**Screenshot grounding data:**

--------

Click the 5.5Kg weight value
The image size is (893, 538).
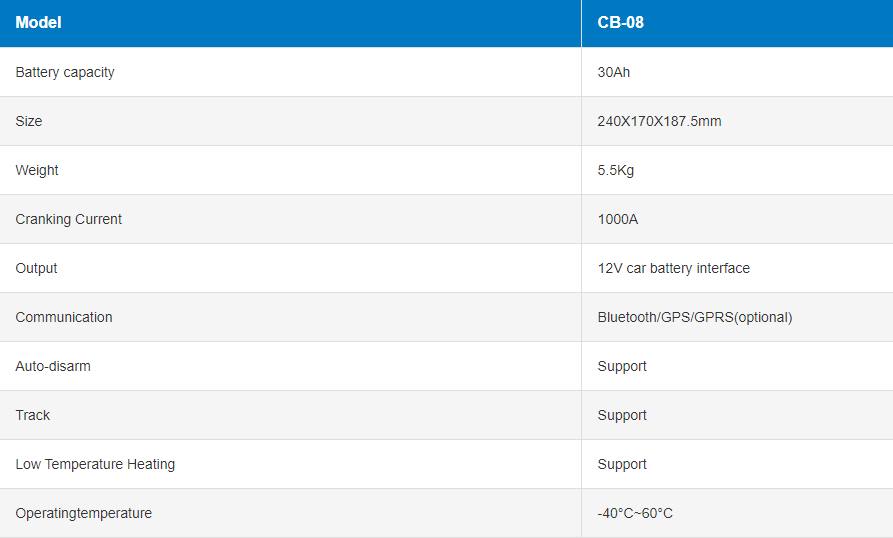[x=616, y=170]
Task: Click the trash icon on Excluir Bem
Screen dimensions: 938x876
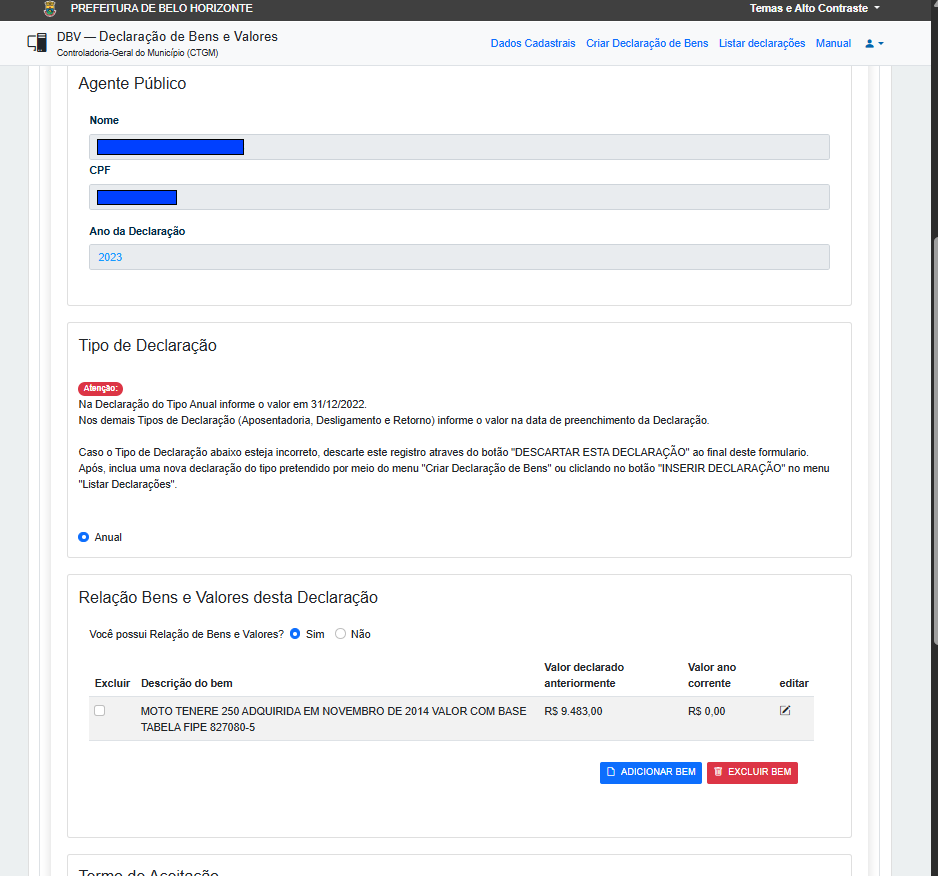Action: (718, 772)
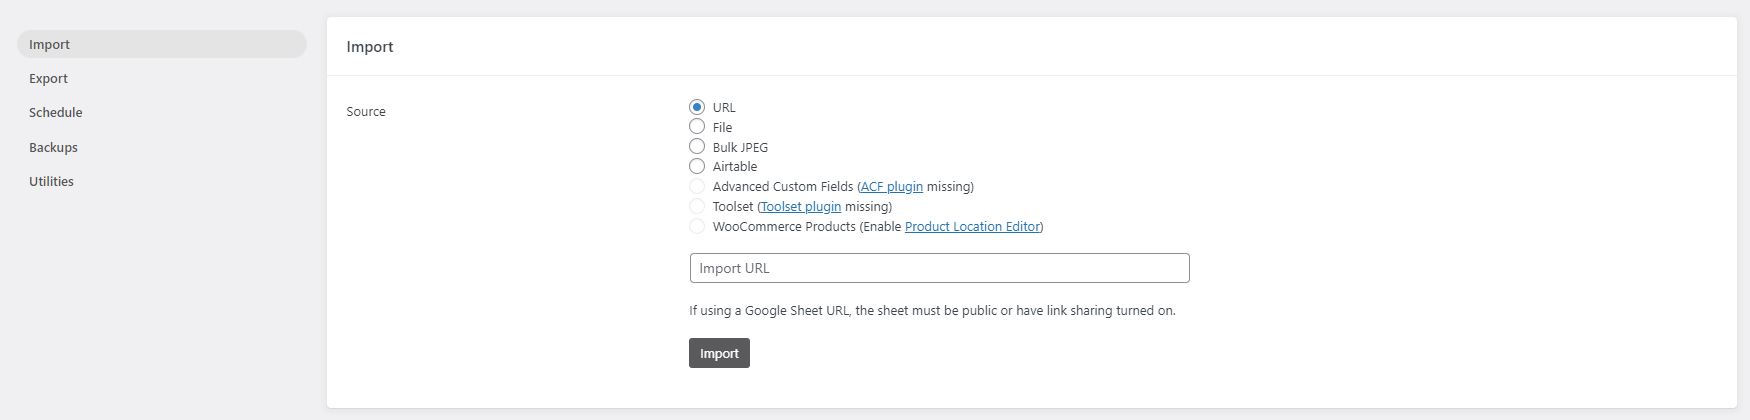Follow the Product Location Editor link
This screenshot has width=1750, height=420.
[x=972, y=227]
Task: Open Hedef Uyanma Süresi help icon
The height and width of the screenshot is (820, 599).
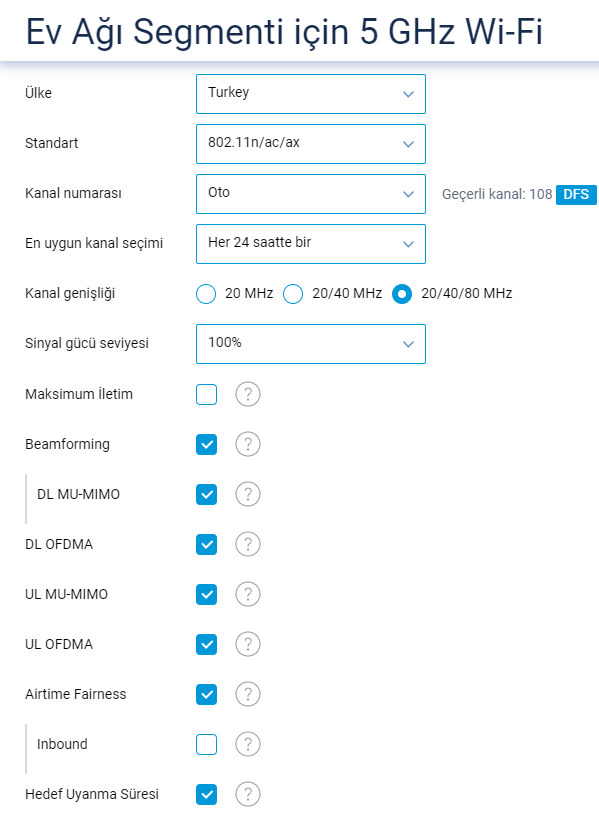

--------

**YOUR INSTRUCTIONS:** Reproduce exactly, and only, the lines from the one holding "The image size is (893, 538)." through the final line of the entries. Do not include the pictures.

**RESULT OF THIS TASK:**
The image size is (893, 538).
[x=616, y=170]
Task: Click the trash icon on Excluir Bem
Screen dimensions: 938x876
Action: (718, 772)
Follow the Product Location Editor link
This screenshot has width=1750, height=420.
[x=972, y=227]
Task: Open Hedef Uyanma Süresi help icon
The height and width of the screenshot is (820, 599).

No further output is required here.